Drei Jahre nach Kriegsende blockierte die Sowjetunion West-Berlin und verhinderte damit über Nacht die Versorgung der Bevölkerung auf dem Landweg. Am 24. Juni begannen die westlichen Alliierten, die Menschen aus der Luft zu versorgen. Bis 1949 war die logistische Meisterleistung Luftbrücke mit Ziel Berlin-Tempelhof in Kraft. Hunderttausende von Flügen erfolgten in diesem Zeitraum nahezu im Minutentakt, zwei von drei Maschinen flogen US-amerikanische Piloten.
Die Piloten aus den USA sorgten nicht nur für Grundnahrungsmittel und Kohle, sondern dachten auch an Spielzeug und Süßigkeiten für die Kinder. Der als „Rosinenbomber“ berühmt gewordene Colonel Gail Halvorsen hängte Süßigkeiten an kleine Fallschirme, um den deutschen Kindern in der kargen Nachkriegszeit eine Freude zu bereiten.
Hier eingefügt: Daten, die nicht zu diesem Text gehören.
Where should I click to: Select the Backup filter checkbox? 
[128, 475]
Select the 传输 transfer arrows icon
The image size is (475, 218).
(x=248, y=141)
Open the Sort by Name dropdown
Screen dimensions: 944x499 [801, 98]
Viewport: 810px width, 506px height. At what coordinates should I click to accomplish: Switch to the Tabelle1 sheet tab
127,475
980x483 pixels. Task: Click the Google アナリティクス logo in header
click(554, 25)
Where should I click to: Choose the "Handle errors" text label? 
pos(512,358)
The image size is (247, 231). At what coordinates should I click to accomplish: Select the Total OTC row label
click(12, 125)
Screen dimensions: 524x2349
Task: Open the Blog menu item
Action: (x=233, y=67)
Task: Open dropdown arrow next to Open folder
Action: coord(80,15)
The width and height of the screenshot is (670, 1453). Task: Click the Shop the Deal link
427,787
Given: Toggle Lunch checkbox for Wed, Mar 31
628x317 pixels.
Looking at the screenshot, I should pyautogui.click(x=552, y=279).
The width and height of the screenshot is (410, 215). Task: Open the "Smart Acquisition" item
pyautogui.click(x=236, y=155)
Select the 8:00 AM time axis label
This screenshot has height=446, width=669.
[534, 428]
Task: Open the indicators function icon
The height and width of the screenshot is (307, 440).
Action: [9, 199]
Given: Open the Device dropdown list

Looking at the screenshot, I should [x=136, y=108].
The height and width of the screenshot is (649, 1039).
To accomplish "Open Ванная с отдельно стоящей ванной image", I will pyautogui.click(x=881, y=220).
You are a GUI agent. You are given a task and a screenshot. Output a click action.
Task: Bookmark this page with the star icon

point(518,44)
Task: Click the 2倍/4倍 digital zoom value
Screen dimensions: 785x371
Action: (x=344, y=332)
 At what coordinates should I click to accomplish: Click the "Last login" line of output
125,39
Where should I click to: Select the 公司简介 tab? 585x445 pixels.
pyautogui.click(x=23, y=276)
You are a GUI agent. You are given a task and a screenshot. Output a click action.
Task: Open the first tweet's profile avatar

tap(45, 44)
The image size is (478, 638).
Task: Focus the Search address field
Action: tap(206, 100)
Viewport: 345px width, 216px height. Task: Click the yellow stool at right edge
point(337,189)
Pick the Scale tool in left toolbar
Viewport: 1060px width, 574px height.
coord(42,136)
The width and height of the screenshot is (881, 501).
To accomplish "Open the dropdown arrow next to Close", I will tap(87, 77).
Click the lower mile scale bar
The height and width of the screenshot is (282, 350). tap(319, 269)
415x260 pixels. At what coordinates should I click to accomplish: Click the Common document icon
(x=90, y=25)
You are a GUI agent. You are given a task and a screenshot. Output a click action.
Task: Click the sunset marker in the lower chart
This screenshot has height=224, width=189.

Die deutsche Seite der Luftbrücke
Siegfried Kugies wurde Ende 1926 in Ostpreußen geboren und mit 17 Jahren eingezogen. In der Ardenne-Offensive kam er kurz vor Kriegsende in Gefangenschaft und war vier Jahre in den USA und Großbritannien inhaftiert. Die schwere Zeit nutzte er, um seine Englischkenntnisse aus der Schule zu verbessern. Mit 22 Jahren zurück in Deutschland wurde er 1948 als Gleisbauer, Schrankenwärter und schließlich als Rangierer bei der Bahn angestellt. Diese suchte damals händeringend Mitarbeiter für den Betrieb in drei Schichten. Als Rangierer unterstützte er die US-amerikanische Lieferung von Kohle für die eingeschlossene Berliner Bevölkerung.
Der pfiffige junge Mann hatte einen Verbesserungsvorschlag, um die Verladung der großen Mengen Kohle und Treibstoff in Frankfurt effizienter zu gestalten. Da sein Vorgesetzter der englischen Sprache nicht mächtig war, schlug er den Amerikanern seine Ideen vor, die auch prompt umgesetzt wurden.
Wassergymnastik, Seniorenbeauftragter und Buchautor
Nachdem bei der Bahn bekannt wurde, dass er gut Englisch spricht, bekam er in späteren Jahren vielfältige und interessante Aufgaben zugewiesen. Bei der Bundesbahndirektion in Frankfurt übernahm er das Aufgabengebiet “Verkaufsförderung, Touristik, Presse und Öffentlichkeitsarbeit” für die britischen, kanadischen und amerikanischen Streitkräfte in Deutschland. Kugies organisierte Bahnreisen für amerikanische Familien und war als Gesundheits- sowie Seniorenbeauftragter bei der Bahn tätig. Um sieben Uhr früh zur Wassergymnastik aufzurufen, machte ihm als Gesundheitsbeauftragter Freude – seinen Kollegen vermutlich weniger. Im Verlauf seiner Karriere von über vier Jahrzehnten bei der Bahn wurde er schließlich Bahnhofsvorsteher.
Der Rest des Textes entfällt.